Caçador

O homem enfim sai de sua caverna. Precisa caçar, arrumar comida. Se pudesse escolher, ficava em casa, abria mão dessa tradição pré-histórica. Mas acontece que o homem não tem comida alguma lá, e mesmo que tivesse não poderia fazer nada com ela: não sabe cozinhar e sequer tem um fogão. Então o homem sai de sua caverna. Precisa caçar, arrumar comida. Houve um tempo que isso foi mais fácil. A caça estava a menos de cinquenta metros de casa. Mas o restaurante fechou, ou entrou em reforma eterna. Por isso, o homem precisa ir mais longe. Bem mais longe, porque todos os outros restaurantes próximos que conhece estão fechados – é domingo, e imagina-se que as pessoas estejam todas almoçando com suas famílias, e por isso ninguém precisaria de um restaurante. Os raros que abrem possuem preços nem um pouco familiares.

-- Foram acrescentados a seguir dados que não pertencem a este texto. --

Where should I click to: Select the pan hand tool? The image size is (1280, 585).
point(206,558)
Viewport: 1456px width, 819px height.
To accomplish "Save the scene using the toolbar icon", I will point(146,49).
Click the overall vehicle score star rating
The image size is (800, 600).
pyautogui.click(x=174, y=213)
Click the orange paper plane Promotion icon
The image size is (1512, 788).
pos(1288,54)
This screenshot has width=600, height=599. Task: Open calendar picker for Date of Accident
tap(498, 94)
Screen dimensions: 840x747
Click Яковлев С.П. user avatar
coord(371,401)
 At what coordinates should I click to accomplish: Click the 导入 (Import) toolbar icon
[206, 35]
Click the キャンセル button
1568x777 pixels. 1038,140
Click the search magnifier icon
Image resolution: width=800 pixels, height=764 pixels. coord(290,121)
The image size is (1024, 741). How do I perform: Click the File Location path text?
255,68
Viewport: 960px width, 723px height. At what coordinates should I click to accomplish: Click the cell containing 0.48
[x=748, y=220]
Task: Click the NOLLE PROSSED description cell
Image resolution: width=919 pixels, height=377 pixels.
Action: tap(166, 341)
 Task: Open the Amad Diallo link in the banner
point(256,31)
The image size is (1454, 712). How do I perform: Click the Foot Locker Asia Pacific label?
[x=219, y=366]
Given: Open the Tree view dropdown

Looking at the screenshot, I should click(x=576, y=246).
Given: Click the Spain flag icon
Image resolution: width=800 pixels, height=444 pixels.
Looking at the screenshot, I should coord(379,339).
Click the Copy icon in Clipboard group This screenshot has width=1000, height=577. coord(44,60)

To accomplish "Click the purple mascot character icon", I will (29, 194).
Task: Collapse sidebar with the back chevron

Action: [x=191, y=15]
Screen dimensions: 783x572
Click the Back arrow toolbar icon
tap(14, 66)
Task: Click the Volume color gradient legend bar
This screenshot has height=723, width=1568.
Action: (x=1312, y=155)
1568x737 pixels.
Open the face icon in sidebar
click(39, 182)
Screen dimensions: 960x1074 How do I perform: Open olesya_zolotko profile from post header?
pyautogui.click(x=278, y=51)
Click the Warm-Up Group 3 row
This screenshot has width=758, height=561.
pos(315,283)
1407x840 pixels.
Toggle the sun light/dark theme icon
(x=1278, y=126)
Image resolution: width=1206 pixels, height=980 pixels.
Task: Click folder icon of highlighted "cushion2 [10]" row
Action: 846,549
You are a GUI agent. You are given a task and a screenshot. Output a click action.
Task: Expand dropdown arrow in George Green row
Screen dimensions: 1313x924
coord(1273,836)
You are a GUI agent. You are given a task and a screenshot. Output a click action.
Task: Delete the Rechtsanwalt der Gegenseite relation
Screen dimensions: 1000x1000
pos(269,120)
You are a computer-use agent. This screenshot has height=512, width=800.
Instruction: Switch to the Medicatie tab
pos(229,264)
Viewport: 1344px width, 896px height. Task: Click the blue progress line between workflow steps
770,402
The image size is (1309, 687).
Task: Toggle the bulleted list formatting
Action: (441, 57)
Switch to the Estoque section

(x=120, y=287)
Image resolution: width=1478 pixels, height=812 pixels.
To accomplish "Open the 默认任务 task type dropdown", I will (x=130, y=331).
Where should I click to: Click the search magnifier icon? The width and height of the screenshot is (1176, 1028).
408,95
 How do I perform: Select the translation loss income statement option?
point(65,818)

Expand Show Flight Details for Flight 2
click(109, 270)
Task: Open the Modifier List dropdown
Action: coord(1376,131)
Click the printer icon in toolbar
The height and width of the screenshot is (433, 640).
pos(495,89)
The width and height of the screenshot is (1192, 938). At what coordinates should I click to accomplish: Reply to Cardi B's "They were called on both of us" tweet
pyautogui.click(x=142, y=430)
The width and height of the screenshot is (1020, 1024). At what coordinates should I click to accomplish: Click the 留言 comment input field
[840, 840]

Então o homem pega um ônibus. Está viajando atrás de comida. Existem dois restaurantes na rodoviária, e os preços são um pouco menos salgados. Serve-se. É um restaurante por quilo. Não pode colocar muita comida, porque isso deixará o prato mais caro, e então ele gastará mais, e então corre o risco de faltar dinheiro no fim do mês. Em agosto, quase faltou. Mas precisa comer bem, porque é a melhor refeição que faz no dia. Come pouco no café, e não janta – faz apenas alguns lanches ao longo do dia. Por isso, pega bastante verduras. Muita gente tem medo de pegar verduras em restaurante, não sabe como elas são lavadas. São, naturalmente, pessoas que tem a possibilidade de não comer em restaurante. O homem precisa comer em lugares assim todos os dias. É preciso confiar. Coloca agrião – outro dia, uma mulher falou “oba” ao colocar agrião no prato. Alface. Cenoura. Gosta de tomate, mas não come mais – tem problema de refluxo. Sempre falou mal de brócolis. Pega também. Beterraba, mas pouco. Arroz, arroz tem que ter. Também gosta de feijão, mas dispensa: pra não sair tão caro, irá se contentar com molho por cima. Macarrão, sempre tem macarrão. Gosta muito. E mais alguma outra coisa, maionese ou purê de batatas. Come carne, mas não faz muita questão. Linguiça, às vezes. Carne cozida. Frango. Terminou o buffet, e ele não colocou tanto quanto gostaria. Coloca o prato em cima da balança. Que péssimo: deu mais do que esperava. O atendente pergunta se quer alguma coisa para beber, mas isso é praticamente um insulto ao homem: será que ele não viu quanto deu o prato? É preciso pagar, e ali se paga antes de comer – sabe como é, senão o cliente esquece, o dono esquece. Coisa de rodoviária.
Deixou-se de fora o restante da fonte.